─── Testo da leggere

La silloge si apre e si conclude, con importanti varianti testuali, con due poesie (in realtà tre nell’intero libro) ugualmente intitolate Questa è la terra dei miei morti, una circolarità che, come in un campo arato e ben circoscritto, racchiude ricordi e i sentimenti nostalgici del poeta. Comprendiamo i sacrifici degli avi nella cura della terra, “Della fatica perpetua. / Questa è la terra del sudore e delle bestemmie. / Dei capelli bianchi. Delle unghie sporche. / Dei pantaloni di fustagno. / Delle camicie dalle maniche arrotolate.” Un ricordo forte e presente che in qualche modo lega in maniera indissolubile l’autore alla sua téra (terra). Da qui si diparte il viaggio (o racconto) di Ragliani, attraverso la nebbia delle pianure dove “sembra nuotare in un secchio di latte” e del suo peregrinare “senza meta”. Il ricordo delle persone morte risorge imponente ne “il giorno dei morti”, qui affiora soprattutto il dolore e il sentimento d’impotenza di fronte a quel “cemento (che) si è slavato” – saturo del pianto che vi porgo”. Le considerazioni sul passato sono pregne di durezza, di una condizione dalla quale è spesso difficile allontanarsi per migliorare la propria esistenza nella realizzazione della progettualità futura. Dice “siamo maturati troppo presto. (…) E ci siamo scavati una tomba in crescere”.
Attraverso la consapevolezza del proprio passato si giunge ad affrontare il presente e le proprie paure. “Devo confessare un male / Che serbo nel cuore ed in mano. … E sento la colpa / dell’innocenza. / Di non aver fatto nulla. / Che ogni cosa è nulla.” Libero da questa “colpa” l’autore ci propone versi di denuncia e protesta, versi poeticamente potenti che non escludono terminologie insuete e forti, lontane da una poetica accomodante e pacata. La forza della parola s’impone su ogni altra cosa senza mai tralasciare sonorità e ritmo. Un incalzare di forza e poesia marcatamente contemporanea, composta e sfrontata, assolutamente chiara e terribilmente efficace che dimostrano la ricercatezza di uno stile ben definito che non perde di musicalità nella trasposizione in lingua italiana.
Il poeta, figlio della propria terra d’origine, ne prende allo stesso tempo “distanze di sicurezza” quasi a voler salvaguardare la propria integrità intellettiva e ci dice che “quando sarò morto, spero che un passero / Mi porti una briciola di pane, un goccio di vino dignità umana (…) Un’inezia per ricordarmi / Che anche io sono stato tra di voi”. E’ questa la speranza di Ragliani, l’uomo che qui si racconta e che confessa come il gioco delle parti non faccia per lui: “a me il cortile, / la siepe del gobbo Leopardi, / I miei cani, e guardare gli stormi tutto il giorno.” Ma è certamente nel ricordo del nonno che intravediamo la sofferenza di una perdita, l’amarezza della vita e l’impotenza contro il male e l’implacabile fine che attende noi tutti. Restano impressi e indelebili “Due fari accesi / Nel nero denso.”

──────

Nel testo sulla silloge di Ragliani, quale titolo hanno le due poesie con cui la raccolta si apre e si chiude?

─── Dati forniti

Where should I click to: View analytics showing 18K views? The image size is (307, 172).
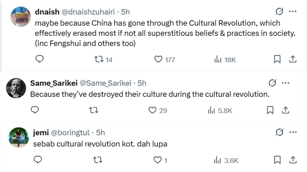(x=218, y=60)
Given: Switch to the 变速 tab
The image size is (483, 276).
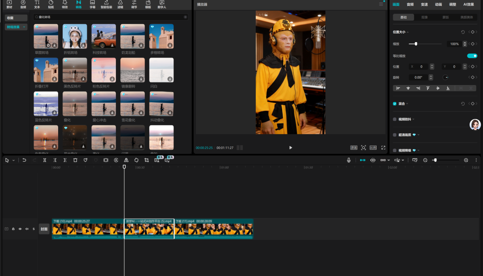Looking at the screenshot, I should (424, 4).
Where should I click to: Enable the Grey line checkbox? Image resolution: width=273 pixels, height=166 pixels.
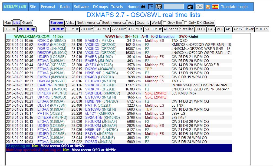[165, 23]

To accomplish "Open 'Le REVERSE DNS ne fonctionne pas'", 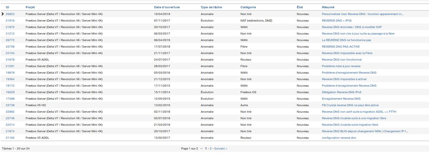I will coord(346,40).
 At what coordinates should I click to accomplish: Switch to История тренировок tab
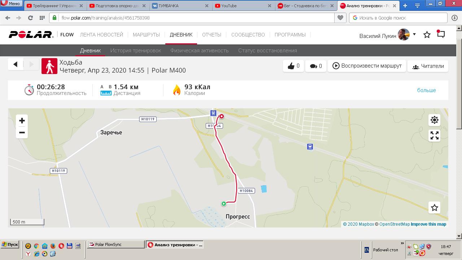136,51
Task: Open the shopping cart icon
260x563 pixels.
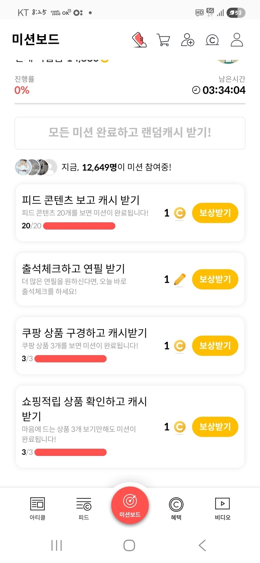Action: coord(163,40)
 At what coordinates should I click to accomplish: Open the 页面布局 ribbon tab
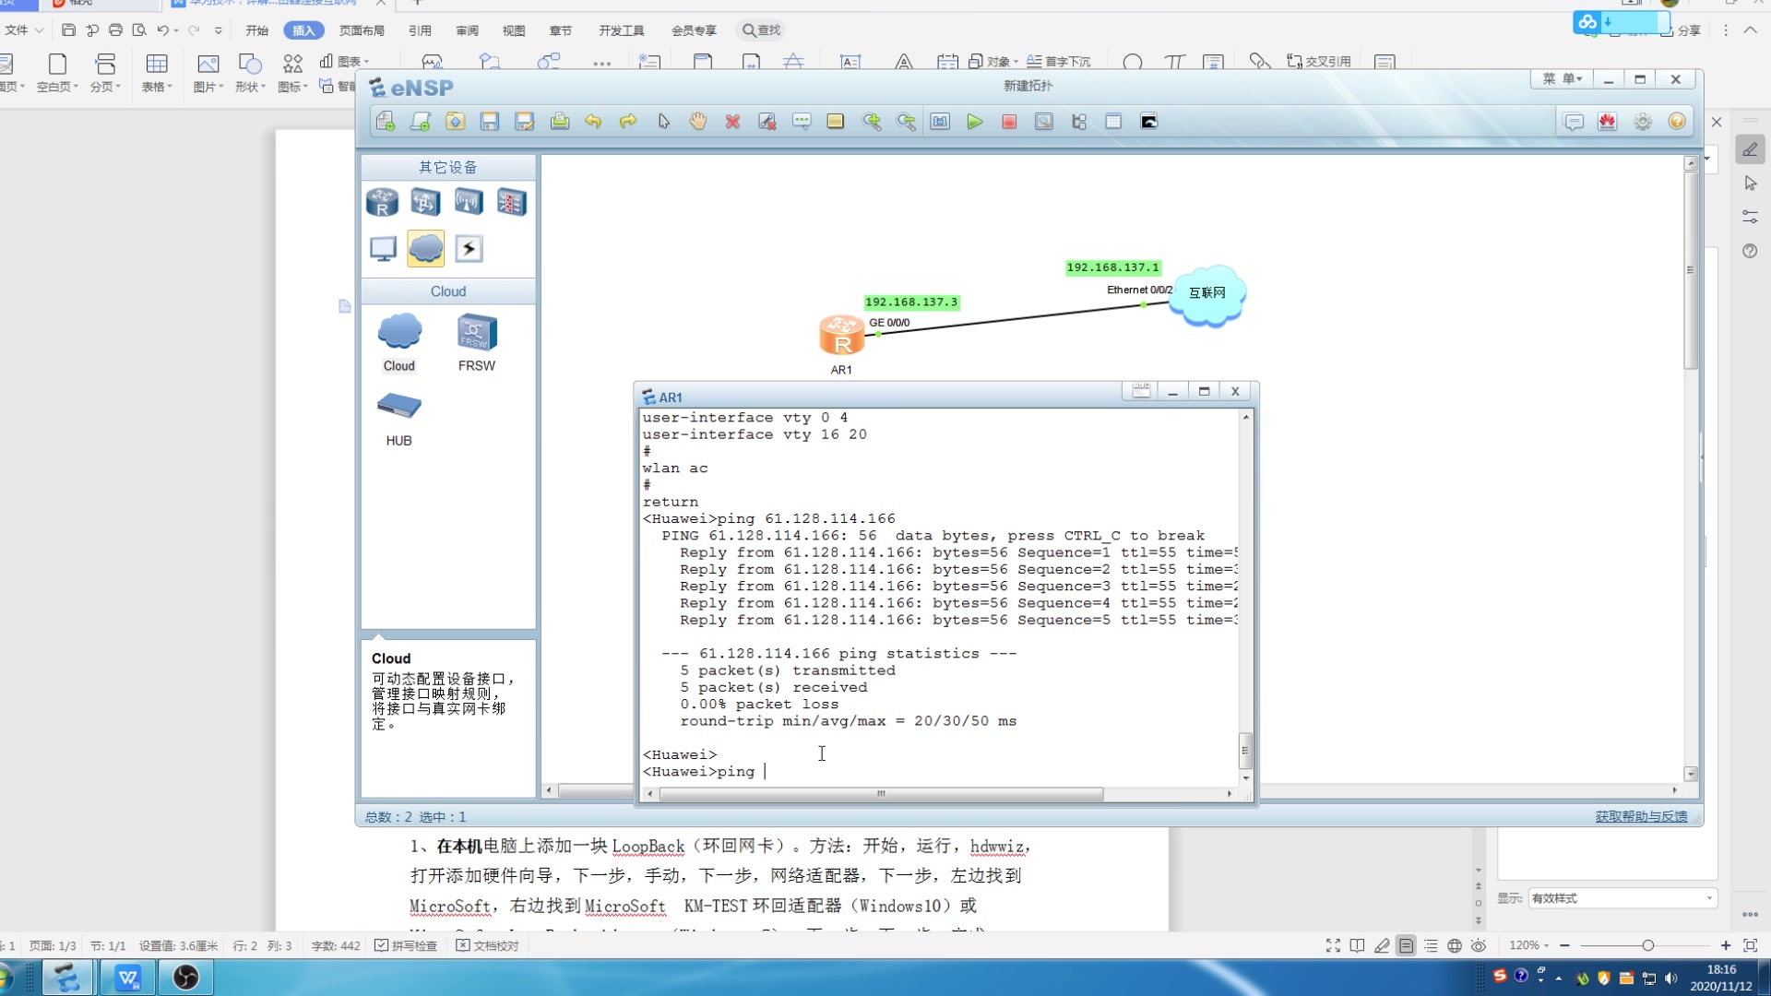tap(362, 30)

──────

> Risposta qui sotto
Sono entrambe intitolate «Questa è la terra dei miei morti».